How we disagree, and why words matter…

Countless books have been written over the years about communication and what it means to communicate effectively. Interestingly, most of us tend believe we are very good at “communicating”, though we may be trying to convince ourselves of something that isn’t necessarily correct—at least in terms of how others view and hear us.

It’s been said many times but it’s still true: how we say what we say has a significant impact on how others respond to our words. If our tone is off because we are condescending, abrupt or dismissive, even if what we say might otherwise resonate with someone, we’ve often lost them.

But words matter, too. Let’s look at a situation where two individuals are part of a workplace meeting with a number of colleagues.  One makes a statement. The other individual replies, “You’re wrong”.
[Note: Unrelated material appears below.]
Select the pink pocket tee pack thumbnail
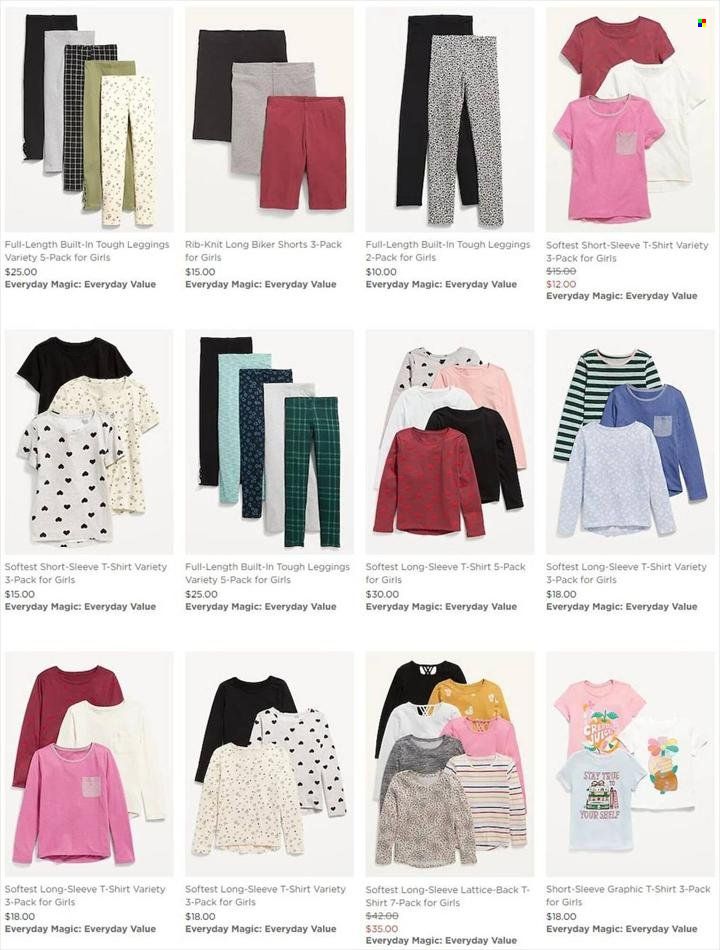 click(630, 120)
That simple but emphatic phrase, and the tone that usually goes along with it, tends to have a chilling effect.  The other person is often offended, and will not soon (if ever) forget the offending comment.  To say someone is “wrong” is a statement we can’t take easily take back.  It stings and discredits the other person, throws their views to the side of the curb and does not offer the kind of mutual respect ideas should have between people—whether family members, friends, or workplace colleagues.
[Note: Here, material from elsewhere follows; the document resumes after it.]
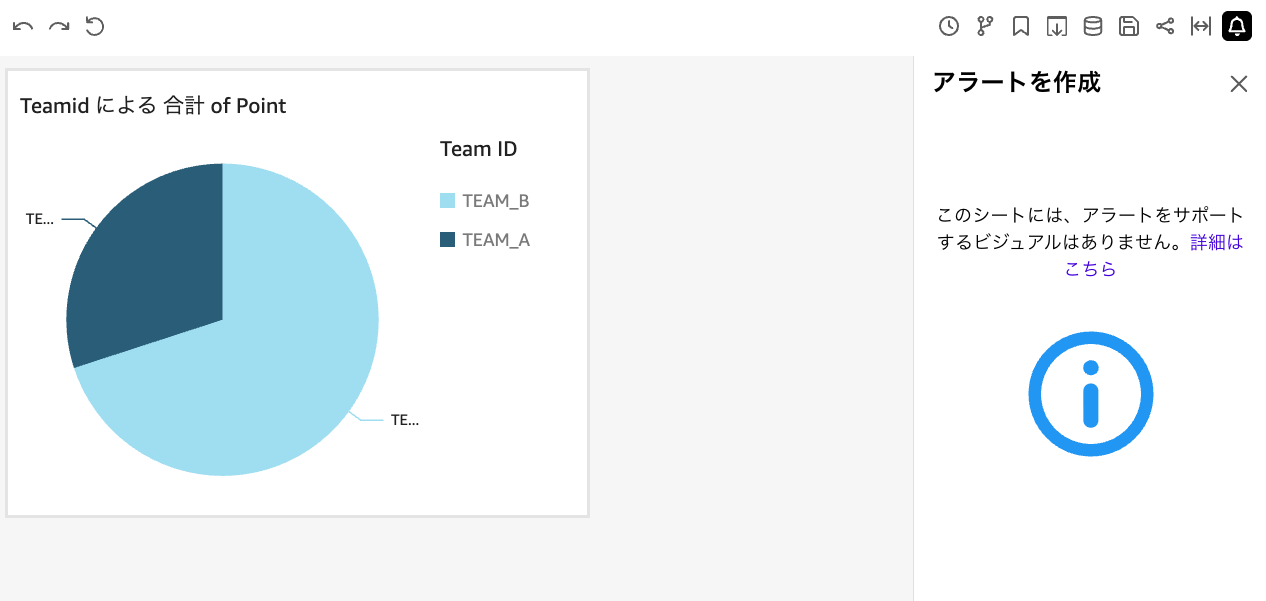The image size is (1266, 601).
Task: Click the floppy disk save icon
Action: click(1129, 27)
The better language option, and much less offensive, would be something along the lines of, “I hear what you’re saying, but I look at this differently…”.  Those words make it clear that you do indeed have a different point of view, but you demonstrate respect for the other person’s position, and are simply offering another way of assessing things. No one is “put down” by your comment, and differing perspectives will continue to be shared in an environment without hostility or condescension.

It’s not being over-sensitive—it is simply being human, to feel hurt by the (sometimes unintended) comments of another person.  The point of sharing this example is that we can all come up with countless examples of words and phrases that turn off, offend, hurt or injure others in some fashion. 

Creating a thoughtful language environment allows relationships to grow and stay healthy. With this in mind, a brainstorming session with colleagues can be a useful exercise. The exercise could be as simple as jotting down all the examples of the phrases or words that the group comes up with that could potentially damage personal or workplace relationships.  Often times, we may not even be aware of the way we speak to others, and that the words and phrases we use so casually may be toxic and actually do harm to relationships. 

What we say and how we say it makes a difference.